### Information supplied ###

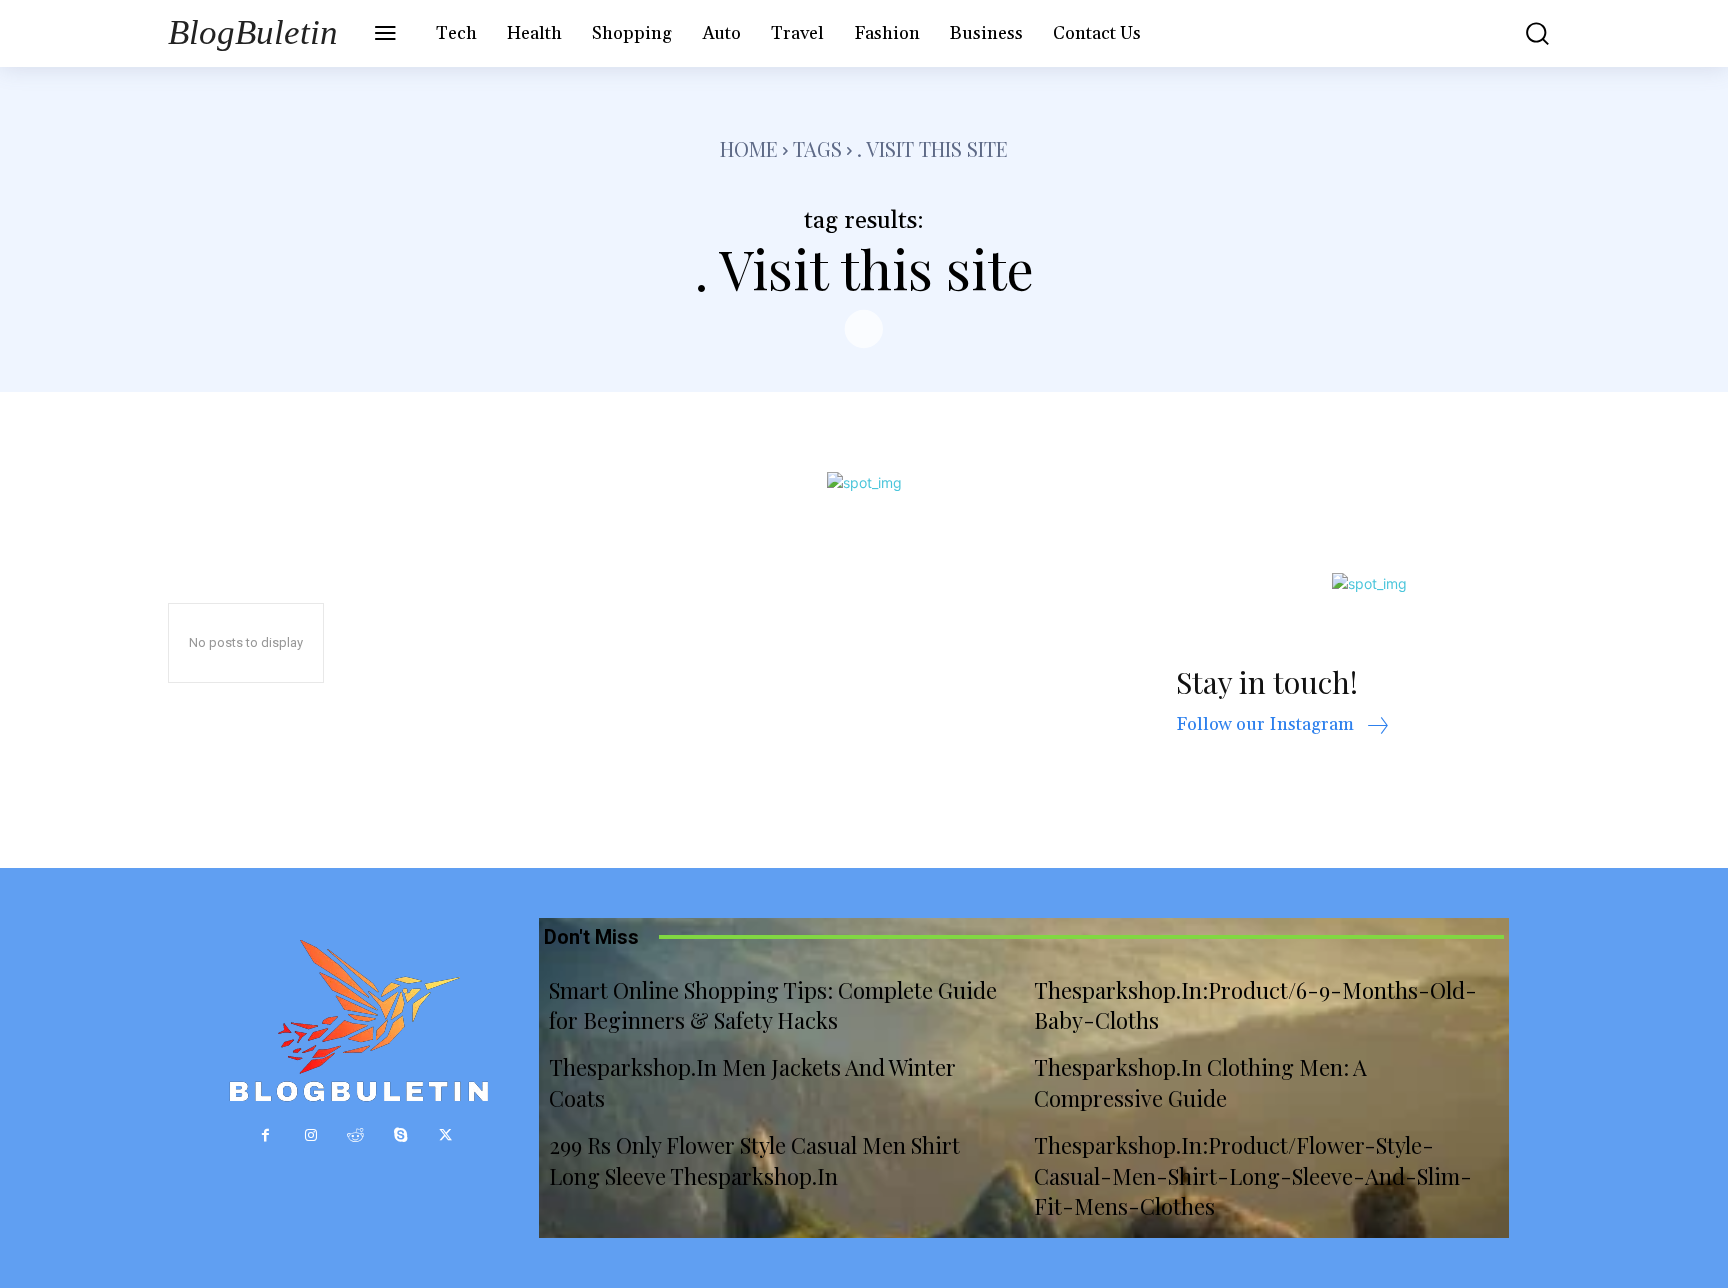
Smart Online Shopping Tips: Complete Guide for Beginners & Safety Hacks (773, 1005)
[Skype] (400, 1135)
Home (749, 148)
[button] (1523, 33)
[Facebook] (265, 1135)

###

Task goal:
Reproduce all entries exactly. Pictures do not belong in the copy.

Answer to this problem:
Smart Online Shopping Tips: Complete Guide for Beginners & Safety Hacks (773, 1005)
[Skype] (400, 1135)
Home (749, 148)
[button] (1523, 33)
[Facebook] (265, 1135)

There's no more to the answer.